== Extracted material ==

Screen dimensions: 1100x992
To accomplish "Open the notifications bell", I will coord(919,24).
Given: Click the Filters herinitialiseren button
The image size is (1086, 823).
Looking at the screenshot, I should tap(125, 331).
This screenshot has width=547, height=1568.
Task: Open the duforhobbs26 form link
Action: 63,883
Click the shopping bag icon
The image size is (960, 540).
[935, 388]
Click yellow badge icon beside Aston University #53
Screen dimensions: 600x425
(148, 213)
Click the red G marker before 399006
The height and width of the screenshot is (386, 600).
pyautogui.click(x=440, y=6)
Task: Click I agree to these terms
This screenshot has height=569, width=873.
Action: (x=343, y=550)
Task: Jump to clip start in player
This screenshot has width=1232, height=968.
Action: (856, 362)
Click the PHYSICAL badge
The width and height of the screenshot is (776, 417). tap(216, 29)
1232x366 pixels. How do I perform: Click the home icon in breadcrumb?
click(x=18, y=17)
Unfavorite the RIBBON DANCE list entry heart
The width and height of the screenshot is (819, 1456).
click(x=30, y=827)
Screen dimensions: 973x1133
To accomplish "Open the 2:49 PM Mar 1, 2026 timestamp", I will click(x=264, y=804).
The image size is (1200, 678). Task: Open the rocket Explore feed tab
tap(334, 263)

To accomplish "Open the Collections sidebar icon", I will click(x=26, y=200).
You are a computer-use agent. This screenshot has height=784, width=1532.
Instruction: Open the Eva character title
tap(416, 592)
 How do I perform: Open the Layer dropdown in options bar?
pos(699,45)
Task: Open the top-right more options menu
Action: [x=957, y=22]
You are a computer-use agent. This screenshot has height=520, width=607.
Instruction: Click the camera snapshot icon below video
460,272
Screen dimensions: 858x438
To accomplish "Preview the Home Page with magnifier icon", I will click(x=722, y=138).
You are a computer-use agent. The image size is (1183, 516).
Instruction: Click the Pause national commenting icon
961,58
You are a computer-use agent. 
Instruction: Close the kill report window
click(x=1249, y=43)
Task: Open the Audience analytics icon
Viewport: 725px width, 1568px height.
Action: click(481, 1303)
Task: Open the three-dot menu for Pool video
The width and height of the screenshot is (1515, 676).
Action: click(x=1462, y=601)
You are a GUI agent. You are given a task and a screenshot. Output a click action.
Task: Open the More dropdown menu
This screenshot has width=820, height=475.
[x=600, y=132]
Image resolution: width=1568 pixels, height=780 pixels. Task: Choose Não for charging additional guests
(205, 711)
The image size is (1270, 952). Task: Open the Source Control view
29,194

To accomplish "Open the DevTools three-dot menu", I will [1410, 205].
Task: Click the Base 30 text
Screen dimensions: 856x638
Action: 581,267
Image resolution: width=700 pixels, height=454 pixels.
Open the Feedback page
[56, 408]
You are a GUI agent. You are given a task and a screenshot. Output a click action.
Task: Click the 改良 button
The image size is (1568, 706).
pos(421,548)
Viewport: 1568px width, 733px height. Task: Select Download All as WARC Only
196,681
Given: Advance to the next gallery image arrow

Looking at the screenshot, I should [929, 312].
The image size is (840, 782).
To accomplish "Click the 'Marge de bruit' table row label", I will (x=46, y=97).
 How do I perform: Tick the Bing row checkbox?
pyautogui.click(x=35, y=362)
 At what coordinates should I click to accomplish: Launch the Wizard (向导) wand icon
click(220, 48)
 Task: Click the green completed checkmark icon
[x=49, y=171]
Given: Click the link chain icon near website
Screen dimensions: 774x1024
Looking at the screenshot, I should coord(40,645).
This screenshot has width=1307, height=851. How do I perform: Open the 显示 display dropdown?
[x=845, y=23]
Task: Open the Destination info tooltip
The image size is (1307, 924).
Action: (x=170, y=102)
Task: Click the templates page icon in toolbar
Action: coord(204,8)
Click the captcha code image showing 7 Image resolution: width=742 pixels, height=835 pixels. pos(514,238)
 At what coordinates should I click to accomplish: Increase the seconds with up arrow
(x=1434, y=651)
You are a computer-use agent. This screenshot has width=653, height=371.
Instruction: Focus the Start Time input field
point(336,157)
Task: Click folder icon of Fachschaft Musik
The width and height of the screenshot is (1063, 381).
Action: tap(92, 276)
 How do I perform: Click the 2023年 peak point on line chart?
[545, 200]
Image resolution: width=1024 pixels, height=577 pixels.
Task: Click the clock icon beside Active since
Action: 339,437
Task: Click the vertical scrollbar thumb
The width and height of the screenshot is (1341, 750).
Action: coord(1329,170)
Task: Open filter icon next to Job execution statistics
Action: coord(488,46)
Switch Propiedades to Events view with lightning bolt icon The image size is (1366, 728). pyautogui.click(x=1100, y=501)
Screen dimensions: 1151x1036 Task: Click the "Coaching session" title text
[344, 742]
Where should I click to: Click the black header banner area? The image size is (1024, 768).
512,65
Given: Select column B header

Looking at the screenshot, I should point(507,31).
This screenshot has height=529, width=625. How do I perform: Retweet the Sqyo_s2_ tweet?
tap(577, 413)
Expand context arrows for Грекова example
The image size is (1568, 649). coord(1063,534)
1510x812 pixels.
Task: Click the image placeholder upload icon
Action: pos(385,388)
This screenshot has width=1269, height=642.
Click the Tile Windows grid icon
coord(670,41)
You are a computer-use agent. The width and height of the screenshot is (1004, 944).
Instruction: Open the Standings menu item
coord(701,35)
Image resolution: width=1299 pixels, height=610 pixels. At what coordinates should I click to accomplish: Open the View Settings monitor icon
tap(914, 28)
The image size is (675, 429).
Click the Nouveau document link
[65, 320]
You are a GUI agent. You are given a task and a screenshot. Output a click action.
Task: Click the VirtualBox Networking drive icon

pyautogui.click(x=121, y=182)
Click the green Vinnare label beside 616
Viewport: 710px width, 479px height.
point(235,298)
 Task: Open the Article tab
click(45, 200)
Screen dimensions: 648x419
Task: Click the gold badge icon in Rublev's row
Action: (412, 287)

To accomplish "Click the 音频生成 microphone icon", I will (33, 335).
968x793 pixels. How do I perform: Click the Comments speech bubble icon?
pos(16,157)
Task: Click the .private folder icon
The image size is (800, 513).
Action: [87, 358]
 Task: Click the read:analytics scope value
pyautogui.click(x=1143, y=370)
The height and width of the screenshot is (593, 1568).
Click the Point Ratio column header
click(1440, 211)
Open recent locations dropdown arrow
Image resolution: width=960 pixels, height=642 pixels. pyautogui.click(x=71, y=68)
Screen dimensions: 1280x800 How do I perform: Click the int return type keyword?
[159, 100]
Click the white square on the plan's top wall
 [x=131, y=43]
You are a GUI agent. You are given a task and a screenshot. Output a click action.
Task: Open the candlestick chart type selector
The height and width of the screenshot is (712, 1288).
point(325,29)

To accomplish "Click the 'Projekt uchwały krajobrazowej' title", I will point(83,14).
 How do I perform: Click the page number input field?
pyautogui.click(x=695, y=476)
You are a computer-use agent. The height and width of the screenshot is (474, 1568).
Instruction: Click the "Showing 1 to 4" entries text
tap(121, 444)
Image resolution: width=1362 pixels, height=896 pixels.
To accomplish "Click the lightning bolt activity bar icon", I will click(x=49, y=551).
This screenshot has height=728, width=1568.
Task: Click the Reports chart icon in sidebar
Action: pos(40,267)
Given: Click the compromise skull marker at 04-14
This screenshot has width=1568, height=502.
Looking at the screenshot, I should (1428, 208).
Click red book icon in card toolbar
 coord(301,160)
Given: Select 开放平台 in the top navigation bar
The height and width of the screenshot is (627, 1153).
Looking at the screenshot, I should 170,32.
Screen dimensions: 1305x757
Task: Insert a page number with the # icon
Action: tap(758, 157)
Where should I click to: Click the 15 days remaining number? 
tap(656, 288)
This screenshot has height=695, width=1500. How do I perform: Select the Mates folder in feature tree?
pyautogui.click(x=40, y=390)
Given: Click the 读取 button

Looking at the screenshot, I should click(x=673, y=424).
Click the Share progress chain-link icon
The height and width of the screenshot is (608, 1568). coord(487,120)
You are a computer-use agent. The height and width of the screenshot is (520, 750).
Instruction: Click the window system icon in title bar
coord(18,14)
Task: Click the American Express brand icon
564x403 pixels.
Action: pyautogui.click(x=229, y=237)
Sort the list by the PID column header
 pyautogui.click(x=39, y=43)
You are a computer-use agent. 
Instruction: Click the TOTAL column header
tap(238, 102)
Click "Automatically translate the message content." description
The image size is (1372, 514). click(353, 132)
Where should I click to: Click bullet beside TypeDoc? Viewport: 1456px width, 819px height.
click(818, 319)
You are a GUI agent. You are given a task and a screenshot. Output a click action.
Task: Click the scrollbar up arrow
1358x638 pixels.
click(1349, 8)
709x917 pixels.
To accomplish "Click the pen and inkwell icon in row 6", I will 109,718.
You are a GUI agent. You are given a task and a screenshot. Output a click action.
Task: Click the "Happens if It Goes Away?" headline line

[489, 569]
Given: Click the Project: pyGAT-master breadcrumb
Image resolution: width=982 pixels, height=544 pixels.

===

## Exercise details
Output each line of the listing in which the string "scrollbar" is found.

## Response to this exercise
Task: Click the vertical scrollbar thumb
Task: Click the scrollbar up arrow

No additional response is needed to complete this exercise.